Task
Rewrite the items below, replacing every "computer-use agent" with "desktop helper" and leaving everything else the same.

Entries taken from a collection
☆ ☆ ☆ ☆ ☆ ☆ ☆
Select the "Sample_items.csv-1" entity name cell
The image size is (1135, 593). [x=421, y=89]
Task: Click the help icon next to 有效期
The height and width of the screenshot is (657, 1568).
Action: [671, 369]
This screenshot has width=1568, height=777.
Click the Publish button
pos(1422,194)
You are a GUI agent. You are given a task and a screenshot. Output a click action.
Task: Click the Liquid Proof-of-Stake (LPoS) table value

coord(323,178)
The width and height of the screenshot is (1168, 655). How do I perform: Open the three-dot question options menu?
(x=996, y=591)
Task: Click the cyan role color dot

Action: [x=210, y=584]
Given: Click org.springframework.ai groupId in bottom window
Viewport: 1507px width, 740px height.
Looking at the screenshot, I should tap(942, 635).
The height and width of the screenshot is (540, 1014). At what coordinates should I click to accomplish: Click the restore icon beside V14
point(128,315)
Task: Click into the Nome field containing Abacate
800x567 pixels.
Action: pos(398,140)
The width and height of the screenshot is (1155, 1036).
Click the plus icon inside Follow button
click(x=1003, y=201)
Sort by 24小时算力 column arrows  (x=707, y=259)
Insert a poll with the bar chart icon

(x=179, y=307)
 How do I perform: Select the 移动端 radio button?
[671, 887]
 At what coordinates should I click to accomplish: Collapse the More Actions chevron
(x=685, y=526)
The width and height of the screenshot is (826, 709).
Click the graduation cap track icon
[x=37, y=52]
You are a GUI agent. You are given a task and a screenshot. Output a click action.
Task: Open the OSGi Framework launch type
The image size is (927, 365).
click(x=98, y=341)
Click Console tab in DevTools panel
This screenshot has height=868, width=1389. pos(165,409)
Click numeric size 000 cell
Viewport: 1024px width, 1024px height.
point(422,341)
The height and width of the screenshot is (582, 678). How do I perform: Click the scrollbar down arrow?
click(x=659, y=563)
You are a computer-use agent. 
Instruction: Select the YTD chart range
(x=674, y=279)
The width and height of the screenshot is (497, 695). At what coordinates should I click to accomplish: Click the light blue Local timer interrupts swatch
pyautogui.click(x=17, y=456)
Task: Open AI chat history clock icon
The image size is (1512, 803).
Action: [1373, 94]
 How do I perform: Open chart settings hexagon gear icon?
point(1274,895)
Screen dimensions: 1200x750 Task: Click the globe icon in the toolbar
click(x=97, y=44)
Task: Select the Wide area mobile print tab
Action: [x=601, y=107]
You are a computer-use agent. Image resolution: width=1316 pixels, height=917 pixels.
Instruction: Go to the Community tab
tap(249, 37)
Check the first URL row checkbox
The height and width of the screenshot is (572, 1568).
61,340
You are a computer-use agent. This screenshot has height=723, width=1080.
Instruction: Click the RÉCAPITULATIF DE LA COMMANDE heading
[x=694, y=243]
☆ ☆ ☆ ☆ ☆ ☆ ☆
Complete output
Select the "Sample_items.csv-1" entity name cell
The image size is (1135, 593). [x=421, y=89]
Task: Click the help icon next to 有效期
The height and width of the screenshot is (657, 1568).
Action: [671, 369]
This screenshot has width=1568, height=777.
Click the Publish button
pos(1422,194)
You are a GUI agent. You are given a task and a screenshot. Output a click action.
Task: Click the Liquid Proof-of-Stake (LPoS) table value

coord(323,178)
The width and height of the screenshot is (1168, 655). How do I perform: Open the three-dot question options menu?
(x=996, y=591)
Task: Click the cyan role color dot

Action: [x=210, y=584]
Given: Click org.springframework.ai groupId in bottom window
Viewport: 1507px width, 740px height.
Looking at the screenshot, I should tap(942, 635).
The height and width of the screenshot is (540, 1014). At what coordinates should I click to accomplish: Click the restore icon beside V14
point(128,315)
Task: Click into the Nome field containing Abacate
800x567 pixels.
Action: pos(398,140)
The width and height of the screenshot is (1155, 1036).
Click the plus icon inside Follow button
click(x=1003, y=201)
Sort by 24小时算力 column arrows  (x=707, y=259)
Insert a poll with the bar chart icon

(x=179, y=307)
 How do I perform: Select the 移动端 radio button?
[671, 887]
 At what coordinates should I click to accomplish: Collapse the More Actions chevron
(x=685, y=526)
The width and height of the screenshot is (826, 709).
Click the graduation cap track icon
[x=37, y=52]
You are a GUI agent. You are given a task and a screenshot. Output a click action.
Task: Open the OSGi Framework launch type
The image size is (927, 365).
click(x=98, y=341)
Click Console tab in DevTools panel
This screenshot has height=868, width=1389. pos(165,409)
Click numeric size 000 cell
Viewport: 1024px width, 1024px height.
point(422,341)
The height and width of the screenshot is (582, 678). How do I perform: Click the scrollbar down arrow?
click(x=659, y=563)
You are a desktop helper. 
Instruction: Select the YTD chart range
(x=674, y=279)
The width and height of the screenshot is (497, 695). At what coordinates should I click to accomplish: Click the light blue Local timer interrupts swatch
pyautogui.click(x=17, y=456)
Task: Open AI chat history clock icon
The image size is (1512, 803).
Action: [1373, 94]
 How do I perform: Open chart settings hexagon gear icon?
point(1274,895)
Screen dimensions: 1200x750 Task: Click the globe icon in the toolbar
click(x=97, y=44)
Task: Select the Wide area mobile print tab
Action: [x=601, y=107]
You are a desktop helper. Image resolution: width=1316 pixels, height=917 pixels.
Instruction: Go to the Community tab
tap(249, 37)
Check the first URL row checkbox
The height and width of the screenshot is (572, 1568).
61,340
You are a desktop helper. This screenshot has height=723, width=1080.
Instruction: Click the RÉCAPITULATIF DE LA COMMANDE heading
[x=694, y=243]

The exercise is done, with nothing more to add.